If we know that annual customer behavior doesn't fundamentally change unless merchandise productivity improves ... and if we know that a proliferation of new channels have not fundamentally changed annual customer purchase activity (new channels changed customer behavior, but not annual purchase behavior, an important distinction) ... then we know that, in 2012 and beyond, we need to shift our focus.


We need to shift our focus, from channels (which will always grow and change and evolve and will not fundamentally increase annual customer purchases) to customers.


And this isn't the focus on customers promoted to us over the past twenty years ... that's a campaign-based targeting strategy (i.e. who do you send this email campaign to, or who do you put a banner in front of online, or who should receive this personalized landing page, or who do you print a QR code for?).  Nor is it a "customer-centric" view that the vendor community suggests we adopt so that we can purchase vendor-based products and services.


No, in 2012 and beyond, we need to elevate customer understanding to a strategic level.


For catalogers, this means a full understanding of the consequences of adoring what I call "Traditionals".

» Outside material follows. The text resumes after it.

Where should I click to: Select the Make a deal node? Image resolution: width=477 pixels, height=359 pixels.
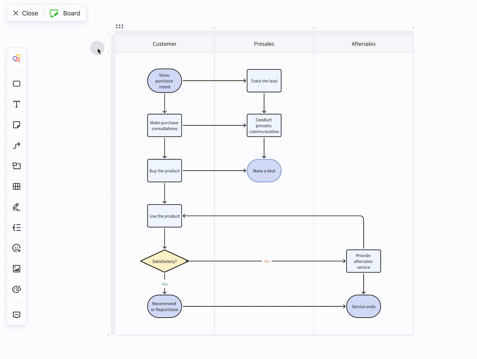tap(264, 171)
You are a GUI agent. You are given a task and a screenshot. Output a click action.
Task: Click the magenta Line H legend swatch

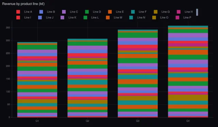[x=178, y=12]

Remember, my project work for 2012 now focuses on three general segments of customers:
  1. Traditionals:  Customers who generally respond to old-school marketing activities. Think 55+, rural customers.
  2. Transitionals:  Customers who are in the process of leaving old-school marketing activities behind, in favor of classic online marketing tactics.  There isn't a demographic profile for this customer audience, you'll see 62 year olds do this, and you'll see 26 year olds do this.
  3. Transformationals:  Customers who are in the process of adopting social/mobile channels, more so from a lifestyle standpoint than a commerce standpoint.  This audience does skew young, folks.
While not talked about in the trade journals or pundit blogs, catalogers have knowingly embraced "Traditionals".  The consequence of this decision, one initiated around 2001 when matchback algorithms seemingly demonstrated that catalogs caused online behavior, is that catalogers now have a disproportionate market share among Traditionals, and have evolved a merchandise offering that is disproportionately focused on Traditionals, and count on co-op statistical models that actively seek Traditionals.

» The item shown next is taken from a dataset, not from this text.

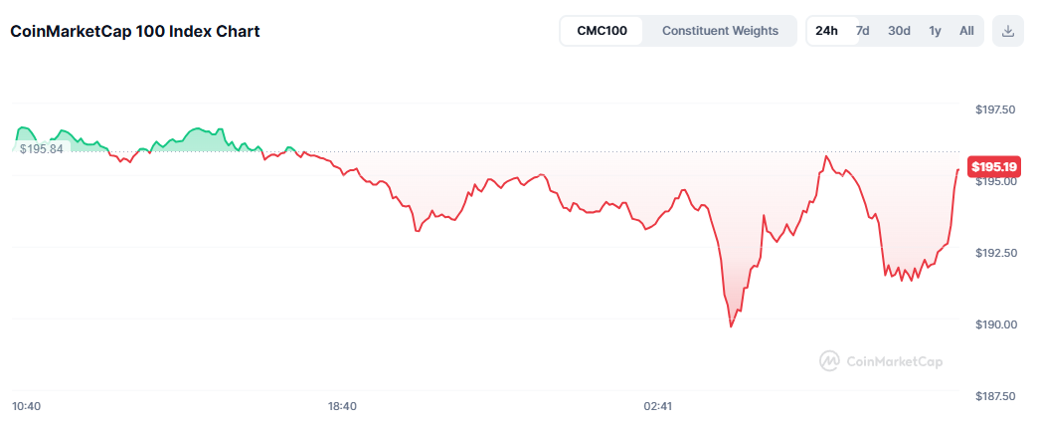Show the 30d chart range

This heavy focus on Traditionals generates a feedback loop that makes marketing to Transitionals or Transformationals very, very difficult.


In 2012, we must address this lust for the Traditionals marketplace, because this lust is not sustainable, long-term.


Are we ready to take on this challenge?

2 comments:

  1. So to break this down... Companies that rely on catalogs to market their wares are marketing products for old people to old people. If they continue to use the feedback obtained from this type of marketing their products will remain stuck in the "traditional" space and no matter what kind of marketing they do their product will not attract Transitionals and Transformationals. Therefore sustainability becomes an issue. So the challenge becomes make a kick ass product and don't rely on one type of marketing.

    So you're not saying kick catalogs to the curb you're saying don't rely on them to tell you what type of product to produce.

    ReplyDelete
  2. I'm saying that my work suggests there are three types of customers ... Traditionals, Transitionals, and Transformationals. If you focus primarily on catalog marketing (especially in customer acquisition activities), you will attract a Traditional customer, making it harder to make online/mobile/social marketing work.